Aunt Belle had taken this new affliction after the fashion of a Mrs. Gummidge. It affected her worse than any one else, first because the ridicule and fault-finding to which her brother had always treated her were tripled in their amount and quality, and yet as she was dependent upon this childishly weak brother she must endure the treatment. Secondly, she was reminded that her age was somewhat near Mark Constantine's age and perhaps a similar fate lay in store for her. Lastly, it tied her down--propriety demanded that someone be in the sick room a share of the time and certainly Beatrice had no intention of undertaking the responsibility.

Steve had acted as Aunt Belle fancied he would act, genuinely concerned over the catastrophe and seeking refuge with this tired old child a greater share of the time. By degrees Aunt Belle left Steve to play the role of comforter and companion, since no nurse ever stayed at the Constantine bedside for longer than a fortnight. So she was allowed to gambol about in her pinafore frocks and high-heeled shoes, wondering if her brother had made a fair will, taking into account the fact that a woman is only as old as she looks--and with a tidy fortune who knows what might happen after the proper mourning period?

Beatrice had been prostrated at the news. For two days she stayed in bed and sobbed hysterically. Then she was prevailed upon to see her father and to take the sensible attitude of preparing for a long siege, as Steve suggested.

"How cold-hearted it sounds--a long siege!" she reproached.

"But it is true. He will not die--he will live until that splendid vitality of his has been snuffed out by a careless law of rhythm, so you may as well buck up and run in to see him every day and then go about as usual."

"A sick room drives me wild. I wish I had taken a course in practical nursing instead of the domestic-science things."

Steve did not answer.

"I can't bear to think of it. It's like having life-in-death in the very house. Oh, Steve, can't you talk him into going to a sanitarium? They'd have so many interesting kinds of baths to try!"

"He won't mind your parties, if that is what is bothering you. The only thing he asks is to be left in peace in his room with plenty of detective stories and plenty of medical attention, and he won't know if you dance the roof off. But if you really want to hasten the end send Gay up there with plans for remodelling his room--it will either kill or cure," he laughed.

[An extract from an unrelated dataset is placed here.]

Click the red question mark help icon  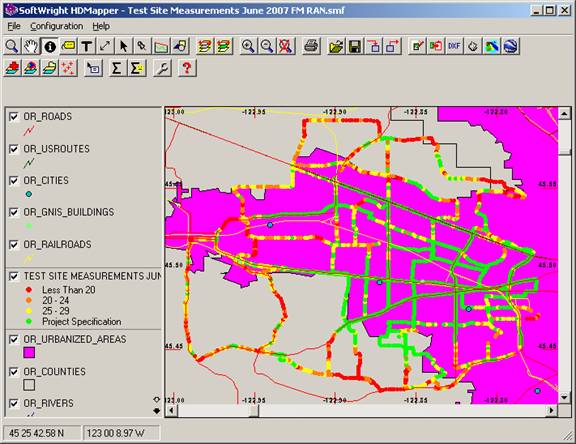(187, 68)
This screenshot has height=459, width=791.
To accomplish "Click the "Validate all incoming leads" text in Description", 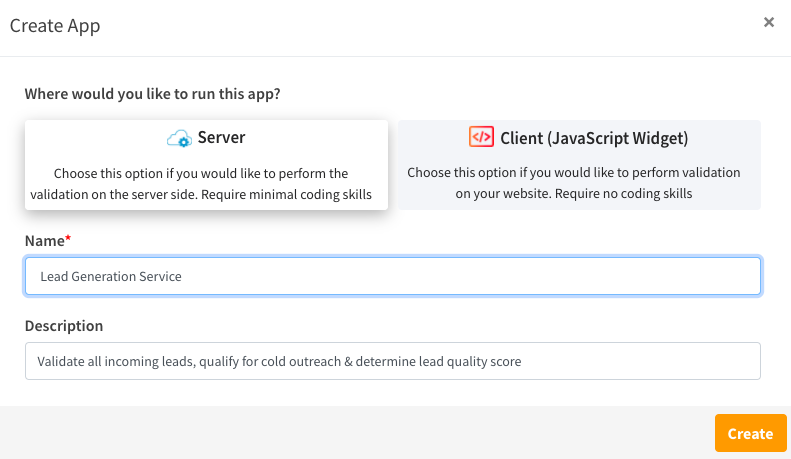I will 115,362.
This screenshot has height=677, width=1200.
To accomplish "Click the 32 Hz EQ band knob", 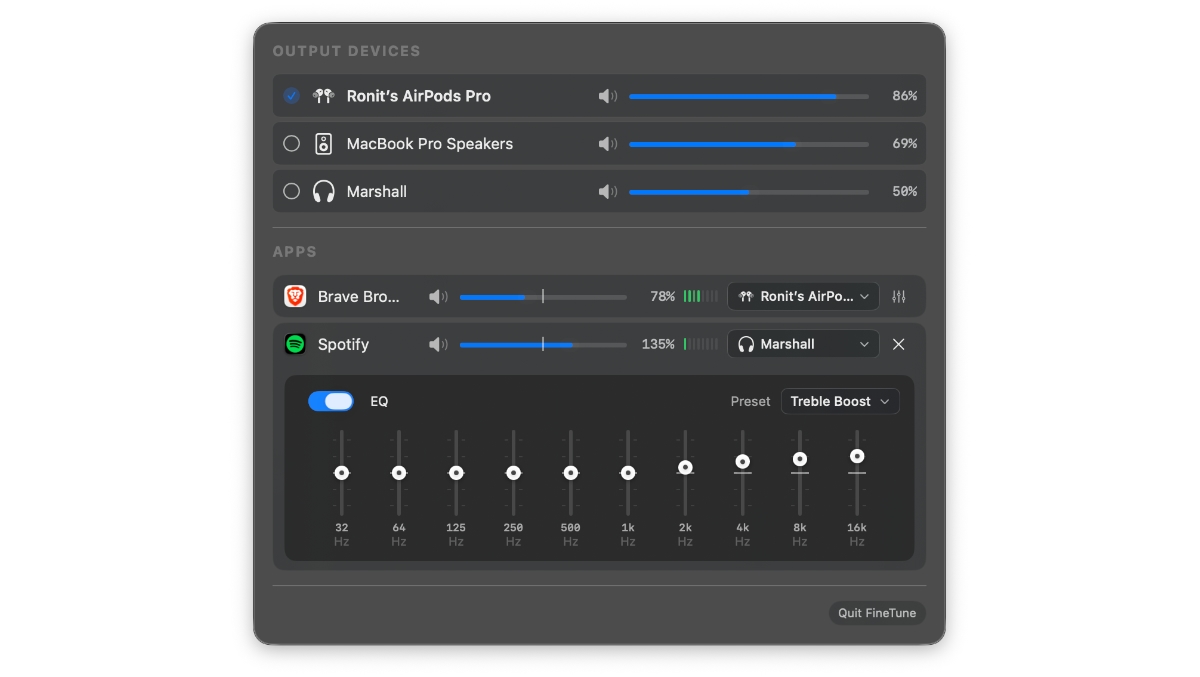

"I must do something to help me forget and make it easier for him," she said, soberly. "I'm going to try a faith healer--not because I believe in them but because I don't want to leave any stone unturned. I think a new interest would help papa. Would you try adopting a child or my taking up classical dancing in deadly earnest?" She was quite sincere and emotionally wrought up as she came up to him and laid her head on his shoulder.

"Oh, I'd take up classical dancing," he advised.

She gave a sigh of relief. "Yes, it's what I really think would be the best. I will dance on the lawn so papa can watch me."

He gave vent to his father-in-law's favourite expletive, "Gad!" under his breath.

He did not add what was an unpleasant probability: that, having to assume full responsibility of affairs, there were likely to be astonishing complications. Crashed-down oak trees are quite helpless concerning their enemies, reckoned upon or otherwise, and Steve, who had never taken count of his foes, would be called upon to meet them all single-handed.